**Data records:**
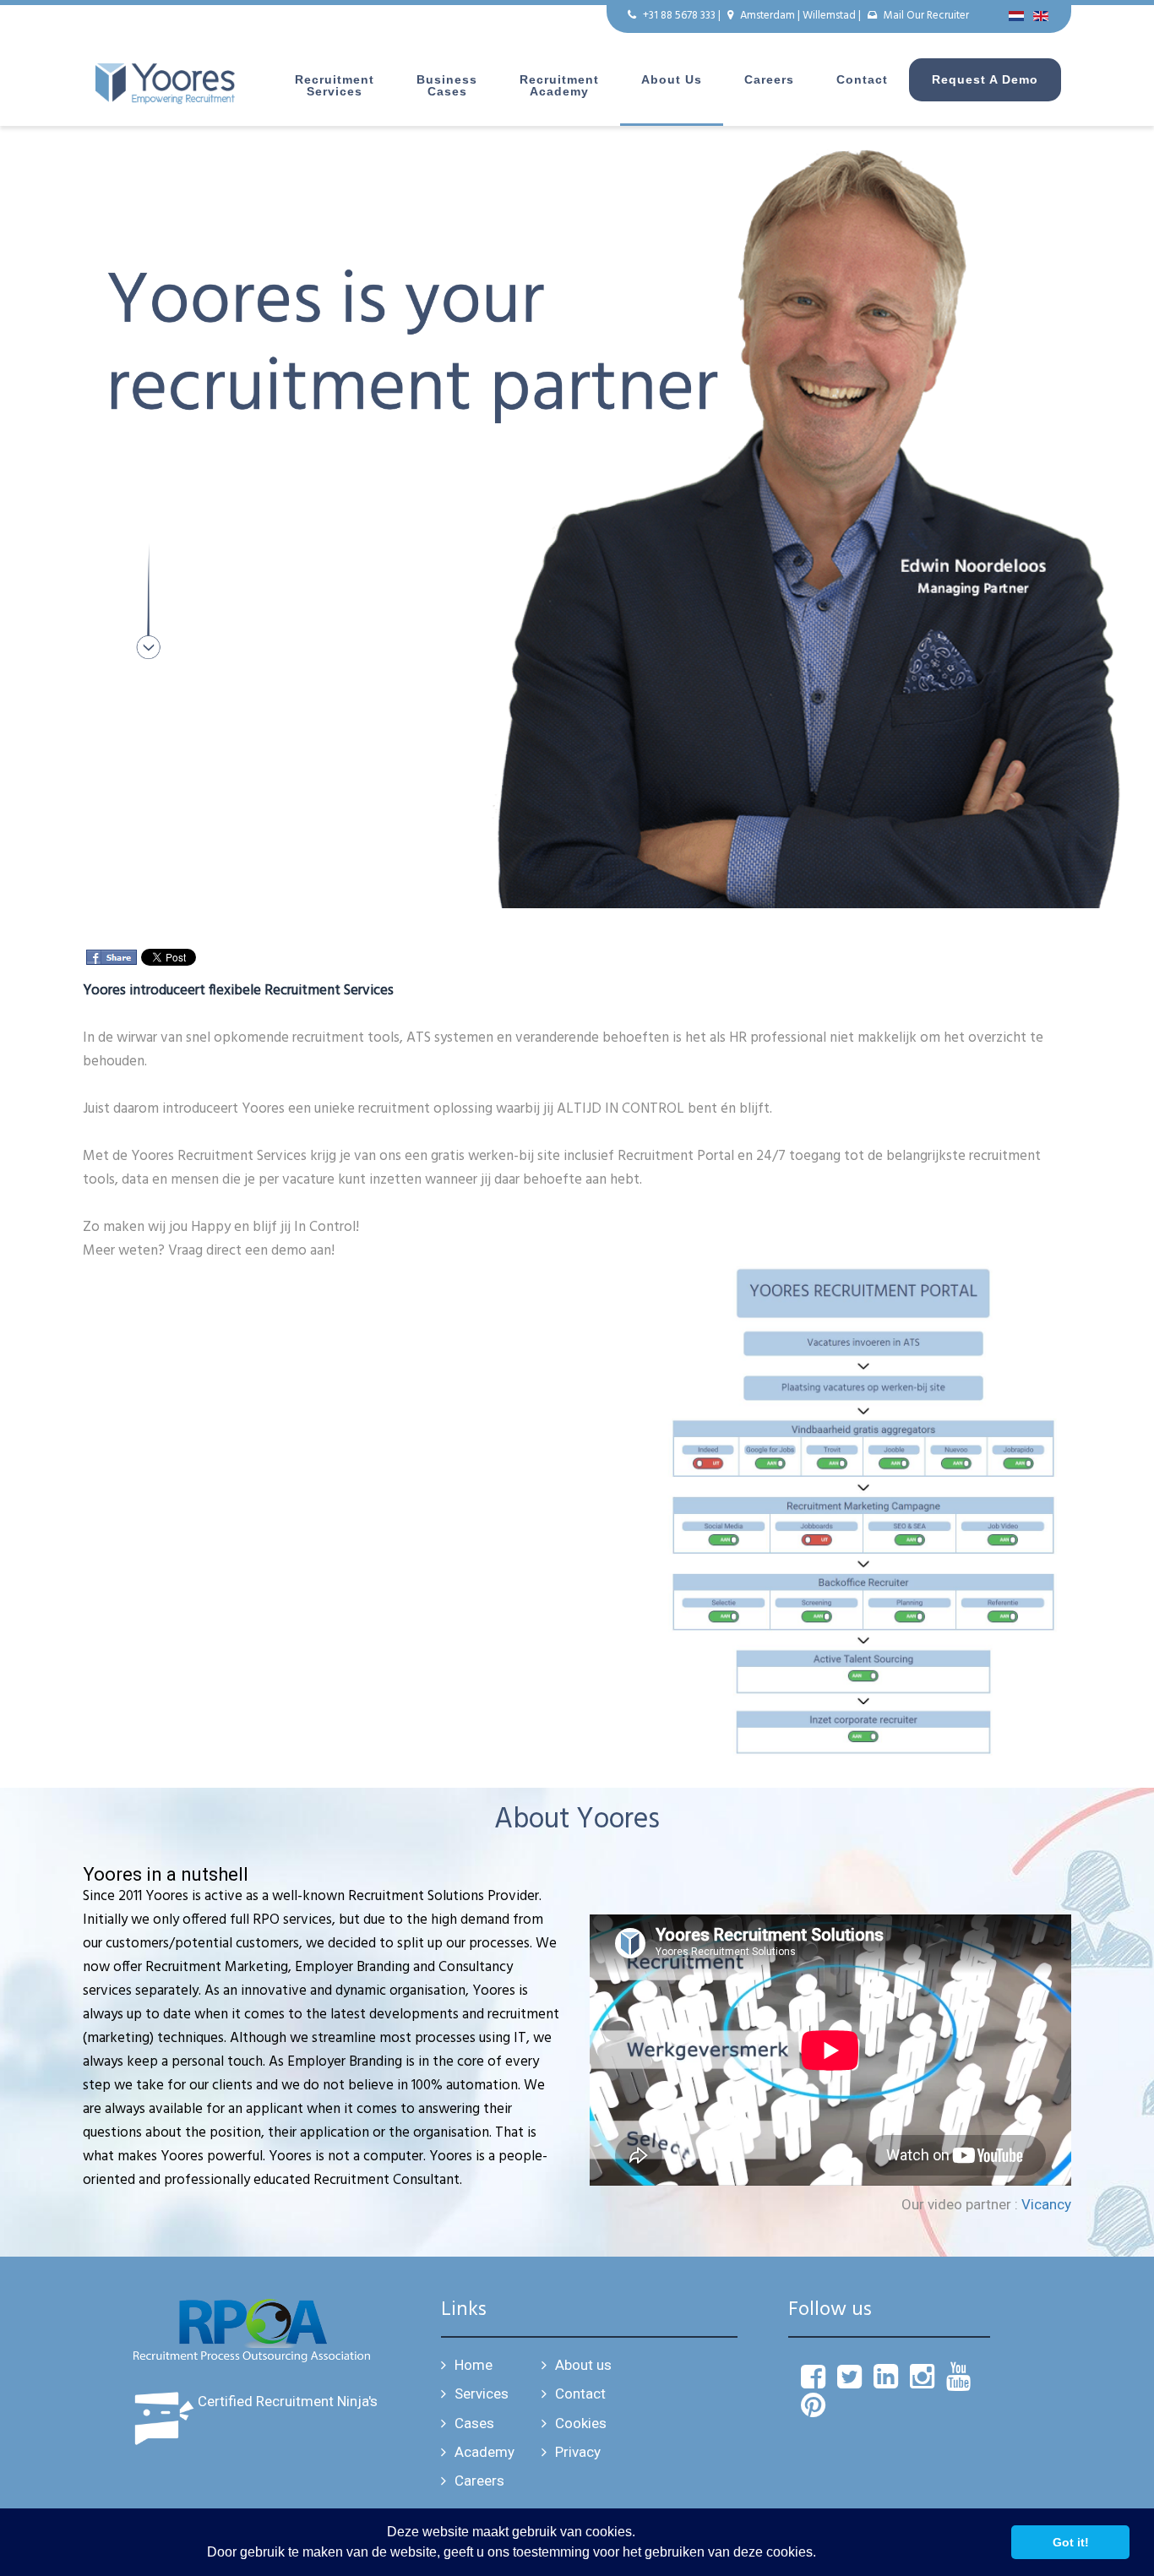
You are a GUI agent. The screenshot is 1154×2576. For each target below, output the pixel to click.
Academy (484, 2451)
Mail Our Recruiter (926, 16)
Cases (474, 2423)
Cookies (581, 2423)
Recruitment (334, 85)
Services (482, 2393)
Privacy (578, 2451)
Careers (769, 79)
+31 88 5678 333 (679, 16)
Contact (862, 79)
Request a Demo (985, 79)
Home (474, 2364)
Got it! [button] (1071, 2542)
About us (671, 79)
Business (446, 85)
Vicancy (1046, 2204)
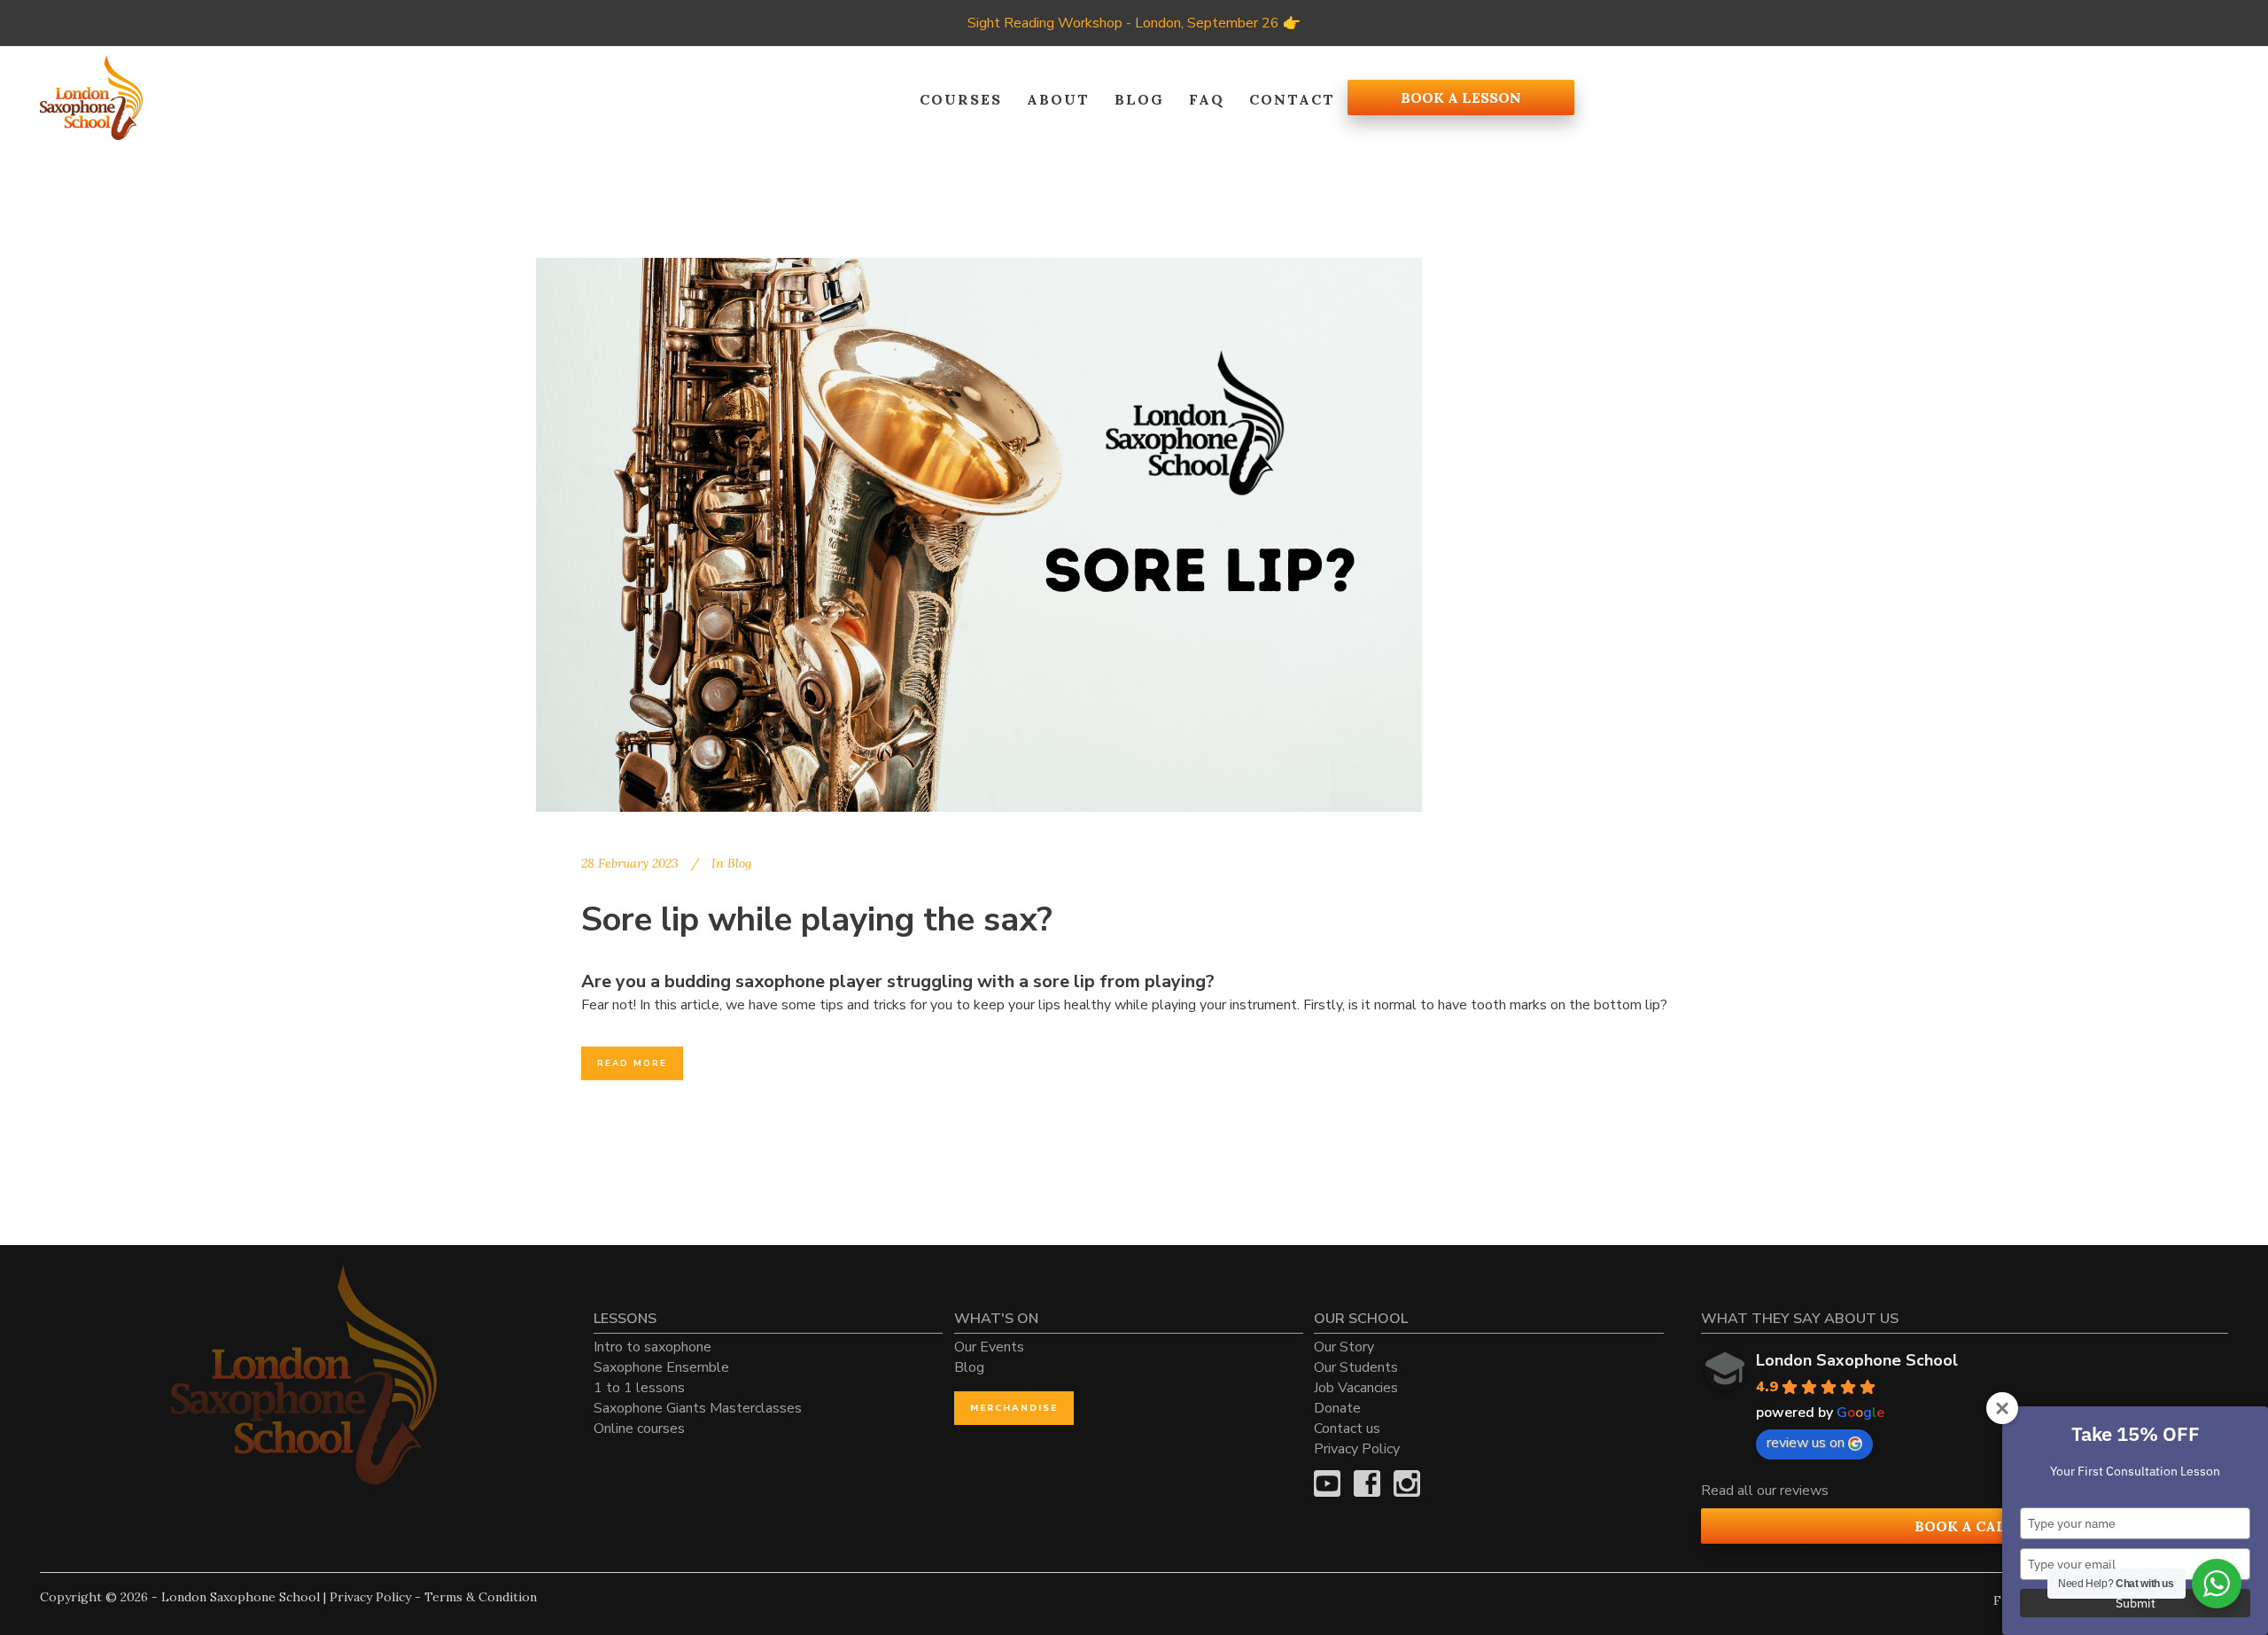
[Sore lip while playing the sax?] (979, 535)
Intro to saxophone (652, 1347)
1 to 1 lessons (639, 1388)
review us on (1806, 1442)
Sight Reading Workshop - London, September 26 (1123, 23)
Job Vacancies (1356, 1388)
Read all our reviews (1765, 1490)
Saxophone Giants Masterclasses (698, 1408)
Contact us (1347, 1428)
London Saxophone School (1857, 1360)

**Exercise brief:** Once the pictures are set aside, repeat the remaining data word for word.

**Solution to the exercise:**
You are a GUI agent. The screenshot is 1154×2576. For each target below, output the pixel to click.
Academy (484, 2451)
Mail Our Recruiter (926, 16)
Cases (474, 2423)
Cookies (581, 2423)
Recruitment (334, 85)
Services (482, 2393)
Privacy (578, 2451)
Careers (769, 79)
+31 88 5678 333 (679, 16)
Contact (862, 79)
Request a Demo (985, 79)
Home (474, 2364)
Got it! [button] (1071, 2542)
About us (671, 79)
Business (446, 85)
Vicancy (1046, 2204)
[Sore lip while playing the sax?] (979, 535)
Intro to saxophone (652, 1347)
1 to 1 lessons (639, 1388)
review us on (1806, 1442)
Sight Reading Workshop - London, September 26 (1123, 23)
Job Vacancies (1356, 1388)
Read all our reviews (1765, 1490)
Saxophone Giants Masterclasses (698, 1408)
Contact us (1347, 1428)
London Saxophone School (1857, 1360)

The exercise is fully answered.